- [WHAT NEEDS TO BE DONE]: Transcribe all of the material below line by line, without changing a single character.

- [INPUT MATERIAL]:
'''

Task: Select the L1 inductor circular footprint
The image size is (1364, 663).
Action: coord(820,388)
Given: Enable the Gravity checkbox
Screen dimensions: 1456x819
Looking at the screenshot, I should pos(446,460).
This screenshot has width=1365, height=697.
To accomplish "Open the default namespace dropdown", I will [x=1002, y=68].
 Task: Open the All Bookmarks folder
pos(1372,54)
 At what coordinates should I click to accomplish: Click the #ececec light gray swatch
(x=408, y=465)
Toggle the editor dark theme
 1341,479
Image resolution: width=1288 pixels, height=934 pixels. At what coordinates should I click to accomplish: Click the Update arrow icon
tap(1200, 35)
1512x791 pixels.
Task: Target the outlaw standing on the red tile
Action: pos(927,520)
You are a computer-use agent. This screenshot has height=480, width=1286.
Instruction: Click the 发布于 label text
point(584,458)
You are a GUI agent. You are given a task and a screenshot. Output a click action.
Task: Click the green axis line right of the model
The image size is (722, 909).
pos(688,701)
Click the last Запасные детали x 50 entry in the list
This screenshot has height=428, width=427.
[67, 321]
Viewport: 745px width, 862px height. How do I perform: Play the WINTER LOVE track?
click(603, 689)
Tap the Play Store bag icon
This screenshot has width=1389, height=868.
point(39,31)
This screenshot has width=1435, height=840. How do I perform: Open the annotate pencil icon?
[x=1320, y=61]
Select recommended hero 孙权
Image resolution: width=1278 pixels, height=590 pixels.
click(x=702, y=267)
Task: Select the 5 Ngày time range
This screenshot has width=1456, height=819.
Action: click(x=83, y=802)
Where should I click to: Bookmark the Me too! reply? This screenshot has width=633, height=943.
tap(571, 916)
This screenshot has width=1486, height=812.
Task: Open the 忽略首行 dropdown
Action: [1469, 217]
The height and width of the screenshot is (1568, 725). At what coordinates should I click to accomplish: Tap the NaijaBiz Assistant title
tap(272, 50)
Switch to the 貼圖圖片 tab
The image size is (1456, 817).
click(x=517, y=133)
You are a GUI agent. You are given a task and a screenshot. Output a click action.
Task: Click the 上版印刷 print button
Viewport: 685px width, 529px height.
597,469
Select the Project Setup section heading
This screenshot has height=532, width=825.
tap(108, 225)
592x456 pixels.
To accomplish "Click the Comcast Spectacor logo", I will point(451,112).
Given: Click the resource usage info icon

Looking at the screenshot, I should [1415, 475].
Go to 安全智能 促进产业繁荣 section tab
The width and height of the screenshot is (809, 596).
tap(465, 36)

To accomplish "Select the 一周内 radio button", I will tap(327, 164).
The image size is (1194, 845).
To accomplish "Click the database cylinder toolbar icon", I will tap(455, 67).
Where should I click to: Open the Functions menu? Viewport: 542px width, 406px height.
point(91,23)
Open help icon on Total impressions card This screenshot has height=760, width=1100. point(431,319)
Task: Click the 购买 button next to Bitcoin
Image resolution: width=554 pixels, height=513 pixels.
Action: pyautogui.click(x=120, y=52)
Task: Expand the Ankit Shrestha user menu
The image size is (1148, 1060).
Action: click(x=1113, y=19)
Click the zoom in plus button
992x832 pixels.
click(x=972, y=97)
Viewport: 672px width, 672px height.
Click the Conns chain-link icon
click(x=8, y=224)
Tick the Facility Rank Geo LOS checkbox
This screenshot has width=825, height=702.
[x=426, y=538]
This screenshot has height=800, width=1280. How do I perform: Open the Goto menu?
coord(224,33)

'''

- [EXERCISE OUTPUT]:
Task: Select the L1 inductor circular footprint
The image size is (1364, 663).
Action: coord(820,388)
Given: Enable the Gravity checkbox
Screen dimensions: 1456x819
Looking at the screenshot, I should pos(446,460).
This screenshot has width=1365, height=697.
To accomplish "Open the default namespace dropdown", I will [x=1002, y=68].
 Task: Open the All Bookmarks folder
pos(1372,54)
 At what coordinates should I click to accomplish: Click the #ececec light gray swatch
(x=408, y=465)
Toggle the editor dark theme
 1341,479
Image resolution: width=1288 pixels, height=934 pixels. At what coordinates should I click to accomplish: Click the Update arrow icon
tap(1200, 35)
1512x791 pixels.
Task: Target the outlaw standing on the red tile
Action: pos(927,520)
You are a computer-use agent. This screenshot has height=480, width=1286.
Instruction: Click the 发布于 label text
point(584,458)
You are a GUI agent. You are given a task and a screenshot. Output a click action.
Task: Click the green axis line right of the model
The image size is (722, 909).
pos(688,701)
Click the last Запасные детали x 50 entry in the list
This screenshot has height=428, width=427.
[67, 321]
Viewport: 745px width, 862px height. How do I perform: Play the WINTER LOVE track?
click(603, 689)
Tap the Play Store bag icon
This screenshot has width=1389, height=868.
point(39,31)
This screenshot has width=1435, height=840. How do I perform: Open the annotate pencil icon?
[x=1320, y=61]
Select recommended hero 孙权
Image resolution: width=1278 pixels, height=590 pixels.
click(x=702, y=267)
Task: Select the 5 Ngày time range
This screenshot has width=1456, height=819.
Action: click(x=83, y=802)
Where should I click to: Bookmark the Me too! reply? This screenshot has width=633, height=943.
tap(571, 916)
This screenshot has width=1486, height=812.
Task: Open the 忽略首行 dropdown
Action: [1469, 217]
The height and width of the screenshot is (1568, 725). At what coordinates should I click to accomplish: Tap the NaijaBiz Assistant title
tap(272, 50)
Switch to the 貼圖圖片 tab
The image size is (1456, 817).
click(x=517, y=133)
You are a GUI agent. You are given a task and a screenshot. Output a click action.
Task: Click the 上版印刷 print button
Viewport: 685px width, 529px height.
597,469
Select the Project Setup section heading
This screenshot has height=532, width=825.
tap(108, 225)
592x456 pixels.
To accomplish "Click the Comcast Spectacor logo", I will point(451,112).
Given: Click the resource usage info icon

Looking at the screenshot, I should [1415, 475].
Go to 安全智能 促进产业繁荣 section tab
The width and height of the screenshot is (809, 596).
tap(465, 36)

To accomplish "Select the 一周内 radio button", I will tap(327, 164).
The image size is (1194, 845).
To accomplish "Click the database cylinder toolbar icon", I will tap(455, 67).
Where should I click to: Open the Functions menu? Viewport: 542px width, 406px height.
point(91,23)
Open help icon on Total impressions card This screenshot has height=760, width=1100. point(431,319)
Task: Click the 购买 button next to Bitcoin
Image resolution: width=554 pixels, height=513 pixels.
Action: pyautogui.click(x=120, y=52)
Task: Expand the Ankit Shrestha user menu
The image size is (1148, 1060).
Action: click(x=1113, y=19)
Click the zoom in plus button
992x832 pixels.
click(x=972, y=97)
Viewport: 672px width, 672px height.
Click the Conns chain-link icon
click(x=8, y=224)
Tick the Facility Rank Geo LOS checkbox
This screenshot has width=825, height=702.
[x=426, y=538]
This screenshot has height=800, width=1280. How do I perform: Open the Goto menu?
coord(224,33)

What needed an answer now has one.